Sudley Field

As part of Almanac Arts and RISE Festival, Liverpool-based poet Helen Tookey was commissioned to write some work in response to an exhibition. She chose Shanghai Sacred (photographs by Liz Hingley, with Cheng Hangfeng) showing at the Victoria Gallery & Museum, Liverpool, 7 June – 28 September 2019. Once written she thought it would be an opportunity to show or present the work in a way that somehow spoke further to the exhibition.

She asked me if I’d be interested in making an artistbook to hold the work. I’ve really enjoyed making books to fit to other people’s work  in the past and jumped at the chance to work with an extended piece of Helen’s work. 

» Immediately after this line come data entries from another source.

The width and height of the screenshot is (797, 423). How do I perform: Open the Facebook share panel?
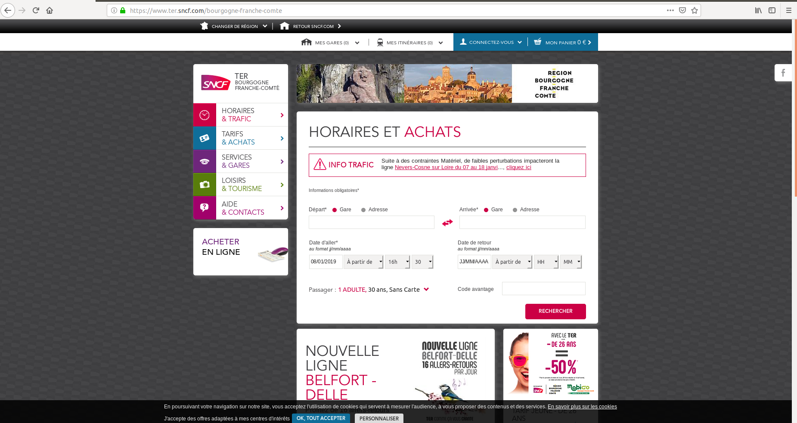point(783,73)
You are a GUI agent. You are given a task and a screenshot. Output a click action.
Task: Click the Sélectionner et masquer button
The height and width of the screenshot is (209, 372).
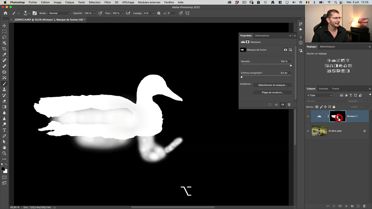pyautogui.click(x=272, y=85)
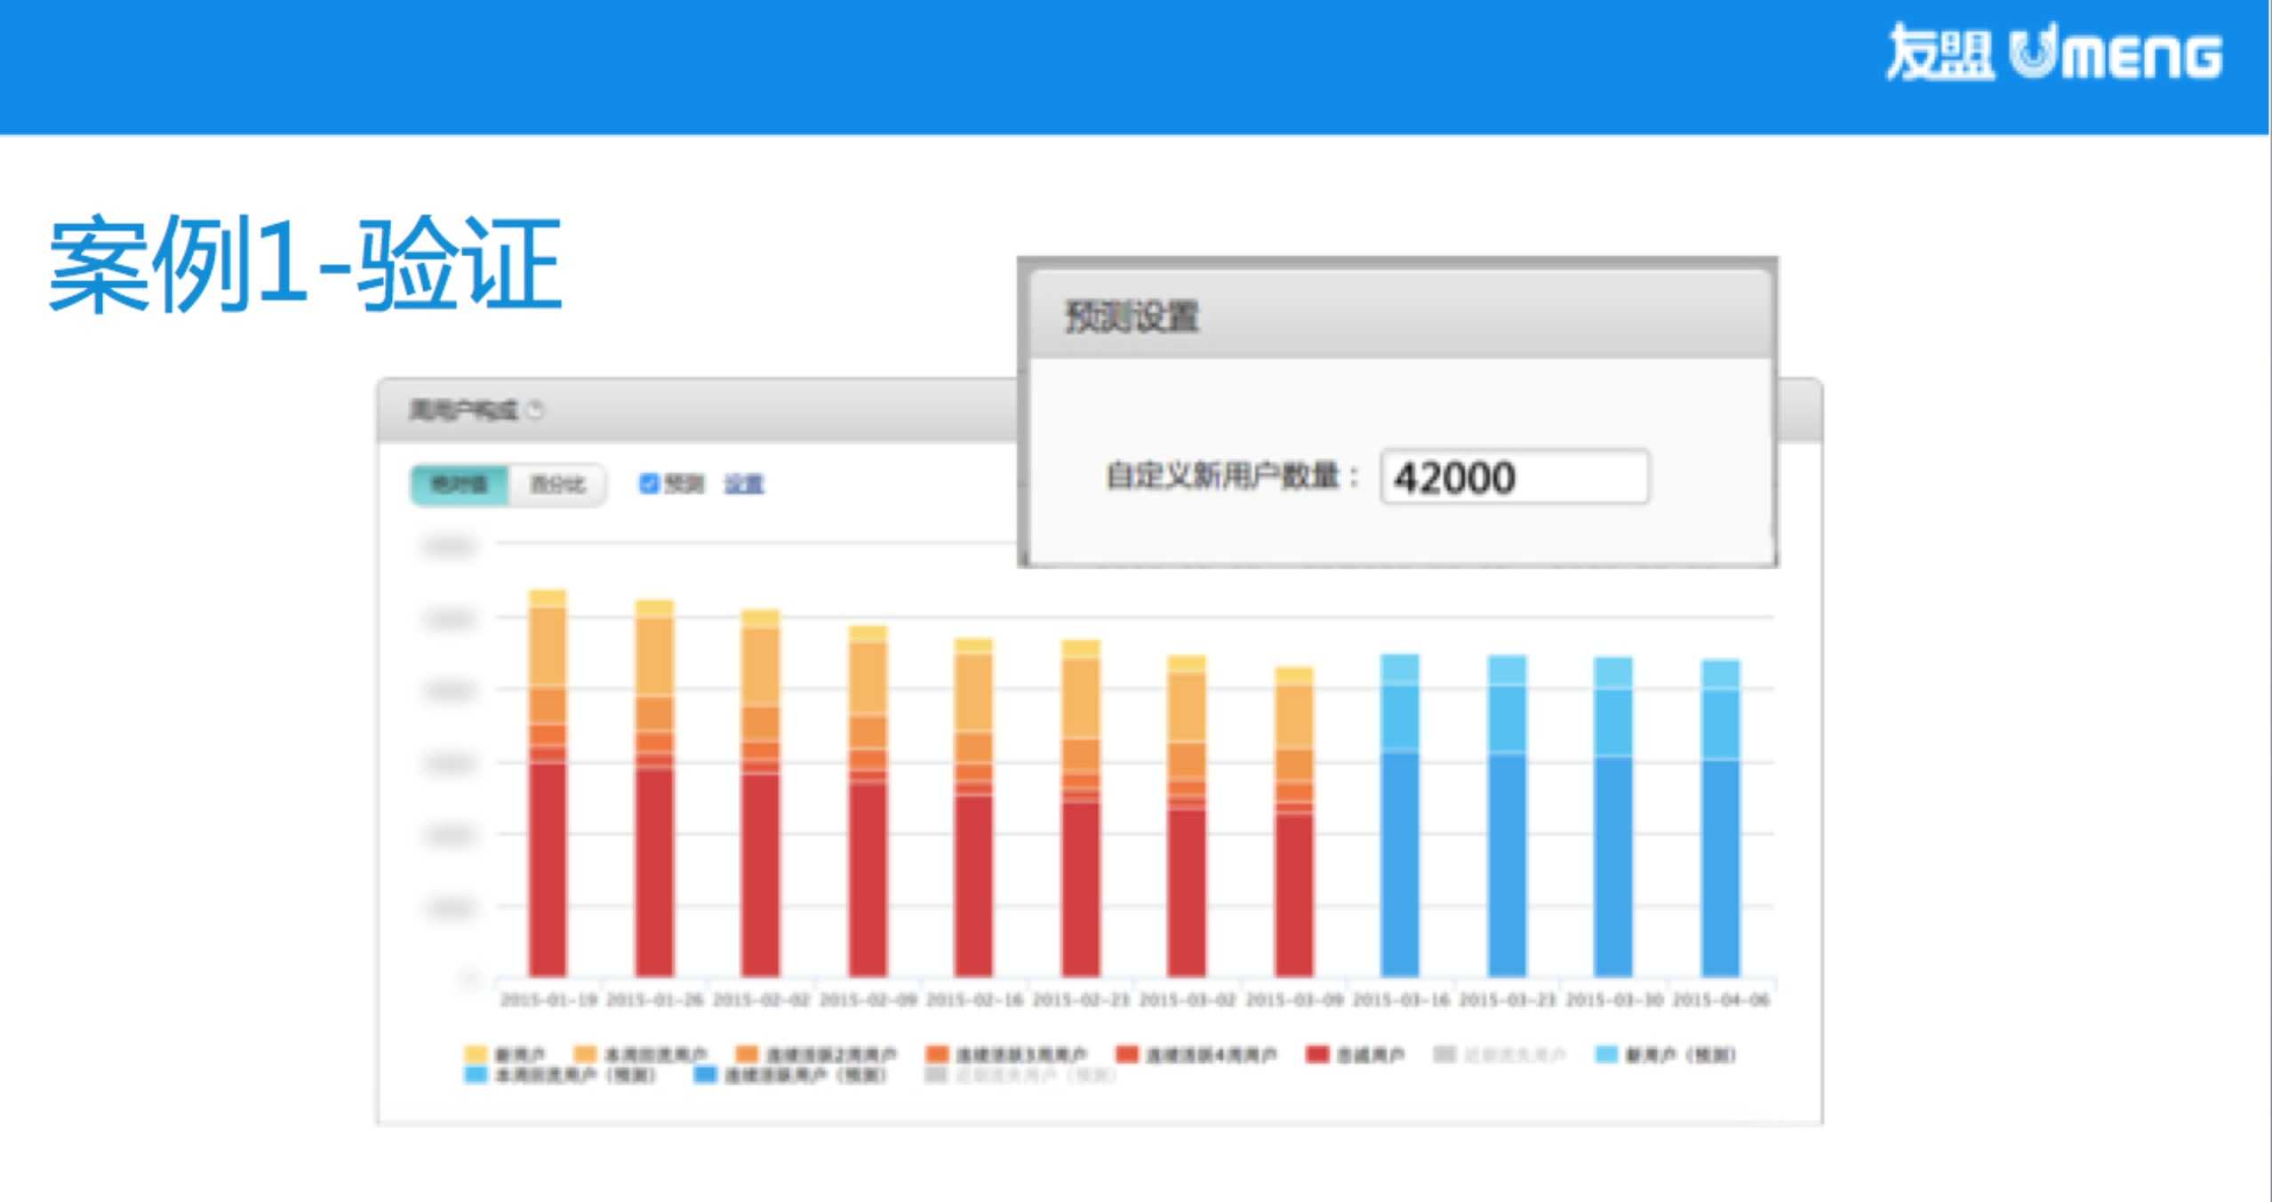Viewport: 2272px width, 1202px height.
Task: Select the 绝对值 view tab
Action: [x=460, y=485]
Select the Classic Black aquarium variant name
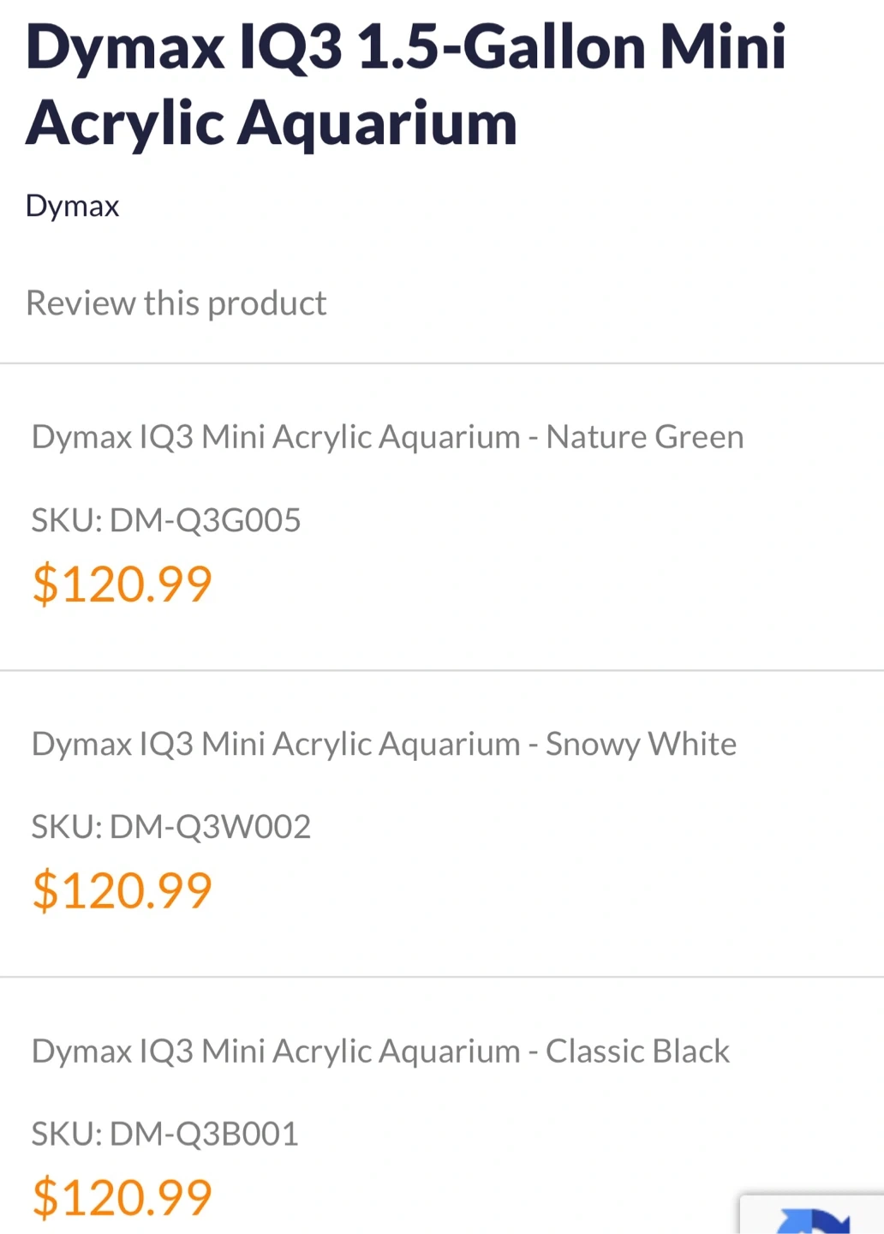The image size is (884, 1234). coord(380,1051)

It was a series of fragmented prose pieces, prose poems and poems that entered into an eerie space of a field she walks in Liverpool. There is a sense of the hidden, the dark, the dying and glimmers of past threaded through the work.  We discussed ways of coming to the work, how it might unfold, and how it would interact with the work it responded to, and what form might the structure take to best reveal or conceal the text. Our first work bench was a pool table which gave us the space and perhaps the playful eye to muck about and find a way of setting the work with remarkable ease. We seemed to have similar sensibilities towards the work which made the conversation and questions smooth and energising. 

We decided on a drop down scroll that offered a neat, simple-to-read form, that could either be contained within a hand, or fall in a long cascade that the reader would have to follow, succumb to. It seemed elegant, surprising and uncluttered. In many ways, an echo of Helen’s work. 

When Helen first approached me I was feeling rather overwhelmed by other projects so said I could design and mock up one then show her how to cut and paste the work. She embraced the job brilliantly, made 30 editions that are now out in various hideyholes in Liverpool for people to discover, like the world of the field, the footsteps of each panel that tread through it.